1
votes

I have an unbound dataflow pipeline that reads from Pub/Sub, applies a ParDo and writes to Cassandra. It applies only ParDo transformations so I am using the default global window with the default triggering even though the source is unbound.

In a pipeline like that how should I keep the connection to Cassandra?

Currently I am keeping it in startBundle like this:

private class CassandraWriter <T> extends DoFn<T, Void> {
  private transient Cluster cluster;
  private transient Session session;
  private transient MappingManager mappingManager;

  @Override
  public void startBundle(Context c) {
    this.cluster = Cluster.builder()
        .addContactPoints(hosts)
        .withPort(port)
        .withoutMetrics()
        .withoutJMXReporting()
        .build();
    this.session = cluster.connect(keyspace);
    this.mappingManager = new MappingManager(session);
  }

  @Override
  public void processElement(ProcessContext c) throws IOException {
    T element = c.element();
    Mapper<T> mapper = (Mapper<T>) mappingManager.mapper(element.getClass());
    mapper.save(element);
  }

  @Override
  public void finishBundle(Context c) throws IOException {
    session.close();
    cluster.close();
  }
}

However, this way a new connection is created for every element.

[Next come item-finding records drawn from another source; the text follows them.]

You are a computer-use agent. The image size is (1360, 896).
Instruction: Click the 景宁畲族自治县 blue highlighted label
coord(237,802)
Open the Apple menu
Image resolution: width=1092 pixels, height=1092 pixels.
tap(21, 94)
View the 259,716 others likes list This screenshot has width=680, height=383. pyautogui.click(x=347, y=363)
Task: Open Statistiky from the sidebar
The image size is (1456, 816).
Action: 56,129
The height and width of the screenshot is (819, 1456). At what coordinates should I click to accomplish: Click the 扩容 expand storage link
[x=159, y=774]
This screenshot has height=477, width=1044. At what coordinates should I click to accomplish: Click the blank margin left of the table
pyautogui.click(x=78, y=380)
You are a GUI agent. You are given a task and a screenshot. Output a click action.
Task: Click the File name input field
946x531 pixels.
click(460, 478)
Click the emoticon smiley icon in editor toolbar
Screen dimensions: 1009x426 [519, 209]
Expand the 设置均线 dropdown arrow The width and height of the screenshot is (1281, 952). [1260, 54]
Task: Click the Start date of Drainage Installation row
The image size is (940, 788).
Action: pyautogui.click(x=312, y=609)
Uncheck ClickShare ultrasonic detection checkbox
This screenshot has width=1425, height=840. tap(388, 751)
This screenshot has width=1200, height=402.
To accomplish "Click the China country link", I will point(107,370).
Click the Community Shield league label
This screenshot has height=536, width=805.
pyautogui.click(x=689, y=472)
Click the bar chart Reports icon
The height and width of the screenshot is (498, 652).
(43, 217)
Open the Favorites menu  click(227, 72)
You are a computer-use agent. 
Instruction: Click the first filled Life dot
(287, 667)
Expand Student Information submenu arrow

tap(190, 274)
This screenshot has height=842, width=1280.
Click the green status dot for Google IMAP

Another option is to pass it as a side input like in https://github.com/benjumanji/cassandra-dataflow:

public PDone apply(PCollection<T> input) {
  Pipeline p = input.getPipeline();

  CassandraWriteOperation<T> op = new CassandraWriteOperation<T>(this);

  Coder<CassandraWriteOperation<T>> coder =
    (Coder<CassandraWriteOperation<T>>)SerializableCoder.of(op.getClass());

  PCollection<CassandraWriteOperation<T>> opSingleton =
    p.apply(Create.<CassandraWriteOperation<T>>of(op)).setCoder(coder);

  final PCollectionView<CassandraWriteOperation<T>> opSingletonView =
    opSingleton.apply(View.<CassandraWriteOperation<T>>asSingleton());

  PCollection<Void> results = input.apply(ParDo.of(new DoFn<T, Void>() {
    @Override
    public void processElement(ProcessContext c) throws Exception {
       // use the side input here
    }
  }).withSideInputs(opSingletonView));

  PCollectionView<Iterable<Void>> voidView = results.apply(View.<Void>asIterable());

  opSingleton.apply(ParDo.of(new DoFn<CassandraWriteOperation<T>, Void>() {
    private static final long serialVersionUID = 0;

    @Override
    public void processElement(ProcessContext c) {
      CassandraWriteOperation<T> op = c.element();
      op.finalize();
    }

  }).withSideInputs(voidView));

  return new PDone();
}

However this way I have to use windowing since PCollectionView<Iterable<Void>> voidView = results.apply(View.<Void>asIterable()); applies a group by.

In general, how should a PTransform that writes from an unbounded PCollection to an external database keep its connection to the database?

2

2 Answers

2
votes

You are correctly observing that a typical bundle size in the streaming/unbounded case is smaller compared to the batch/bounded case. The actual bundle size depends on many parameters, and sometimes bundles may contain a single element.

One way of solving this problem would be to use a pool of connections per worker, stored in a static state of your DoFn. You should be able to initialize it during the first call to startBundle, and use it across bundles. Alternatively, you can create a connection on demand and release it to the pool for reuse when no longer necessary.

You should make sure the static static is thread-safe, and that you aren't making any assumptions how Dataflow manages bundles.

1
votes

As Davor Bonaci suggested, using a static variable solved the problem.

public class CassandraWriter<T> extends DoFn<T, Void> {
  private static final Logger log = LoggerFactory.getLogger(CassandraWriter.class);

  // Prevent multiple threads from creating multiple cluster connection in parallel.
  private static transient final Object lock = new Object();
  private static transient Cluster cluster;
  private static transient Session session;
  private static transient MappingManager mappingManager;

  private final String[] hosts;
  private final int port;
  private final String keyspace;

  public CassandraWriter(String[] hosts, int port, String keyspace) {
    this.hosts = hosts;
    this.port = port;
    this.keyspace = keyspace;
  }

  @Override
  public void startBundle(Context c) {
    synchronized (lock) {
      if (cluster == null) {
        cluster = Cluster.builder()
            .addContactPoints(hosts)
            .withPort(port)
            .withoutMetrics()
            .withoutJMXReporting()
            .build();
        session = cluster.connect(keyspace);
        mappingManager = new MappingManager(session);
      }
    }
  }

  @Override
  public void processElement(ProcessContext c) throws IOException {
    T element = c.element();
    Mapper<T> mapper = (Mapper<T>) mappingManager.mapper(element.getClass());
    mapper.save(element);
  }
}